Trotzdem habe ich schon seitenlange White Paper getextet. Über Data Mining zum Beispiel. Oder über ganz spezielle Themen wie eigensichere Feldbus-Barrieren für den Ex-Bereich, Dynamic Arc Recognition and Termination und das Fieldbus Intrinsically Safe Concept. Das sagt Ihnen alles nichts? Dann geht es Ihnen genauso, wie es mir anfangs ging. Aber was man nicht weiß, kann man sich anlesen und was man nicht versteht, kann man sich erklären lassen. Dabei sind Entwicklungsingenieure eine unerschöpfliche Wissensquelle und ohne ihre Unterstützung würde ich vermutlich keinen vernünftigen Text zustande bringen. Aber Ingenieure sind selten in der Lage, ihr Wissen so auszuformulieren, dass die Zielgruppe versteht, worum es eigentlich geht. Und sie sind für technische Abhandlungen bekannt, bei denen man erst die Seite 23 gelesen haben muss, um die Seite 3 zu verstehen.
„Ich habe Ihren Text meiner Frau gegeben,“ schrieb mir einmal einer dieser Ingenieure und ergänzte: „Jetzt hat sie zumindest eine ganz gute Vorstellung davon, was ich den ganzen Tag so mache.“ Mich freute diese Reaktion, denn gerade dieser Ingenieur war anfangs äußerst skeptisch, ob ich als Nichtfachmann überhaupt einen brauchbaren Text zustande bringen würde. Es ging dabei um eine neuartige Technologie und einen Artikel für ein angesehenes Branchenmagazin. Er hatte sich selbst schon daran versucht, aber die PR-Abteilung meinte, dass man das „so nicht rausgeben kann“. Also wurde ich angeheuert, um das unverständliche Insiderdeutsch in einen verständlichen Fachartikel zu verwandeln.

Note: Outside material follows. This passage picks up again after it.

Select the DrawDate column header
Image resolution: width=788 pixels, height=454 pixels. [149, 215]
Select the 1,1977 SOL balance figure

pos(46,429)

Vor allem für Hightech-Unternehmen dient Marketing-Kommunikation vor allem dazu, die Kluft zwischen dem Know-how des Unternehmens und dem deutlich niedrigeren Wissensstand des Kunden zu überbrücken. Es geht also darum, technische Inhalte und komplexe Zusammenhänge auf das Kenntnisniveau der Zielgruppe herunterzubrechen. Und es geht um die Kunst, den Leser einer Broschüre, einer Website oder eines Blogartikels gezielt bei seinem Problem abzuholen, um ihn dann Schritt für Schritt zur Lösung zu führen.
Das funktioniert nicht, wenn man ihn von oben herab mit Fachbegriffen zutextet, um vor allem die eigene Kompetenz zu dokumentieren. Das erfordert eine zielgruppengerechte Kommunikation, die aus der Interessenslage des Lesers heraus geschrieben ist. Und die darf sich nicht darin erschöpfen, Ehrfurcht vor den Leistungen des eigenen Unternehmens zu erzeugen. Sie muss vor allem die Fähigkeit und Bereitschaft vermitteln, zusammen mit dem Kunden an dessen Problemlösungen mitzuwirken.
Dabei funktionieren Texte im Sinne von „wir sind die Größten“ vielleicht in Amerika. Europäische Adressaten reagieren darauf eher allergisch. Vor allem im B2B-Bereich will man nämlich keine Werbetexte lesen, sondern möglichst konkrete über Vorteile und Lösungswege informiert werden. Erfolgreiche Unternehmenskommunikation im digitalen Umfeld setzt daher auf ein nahtloses Zusammenspiel zwischen klassischen Werbeformen, einer informativ gemachten Website und themenbezogenen Fachartikeln.
Das kann man natürlich auch mit Bordmitteln leisten, denn es gibt überall Menschen mit Schreibtalent. Aber die wissen selten, dass ein Text für eine Broschüre anders klingen muss als ein Artikel für einen Branchenblog. Und von SEO haben sie meist nur rudimentäre Kenntnisse. Umso schöner ist es, dass wir Menschen alle mit unterschiedlichen Fähigkeiten ausgestattet sind. Und dass wir uns herrlich ergänzen können, wenn Experten ihre Köpfe zusammenstecken und die richtigen Leute ein Team bilden.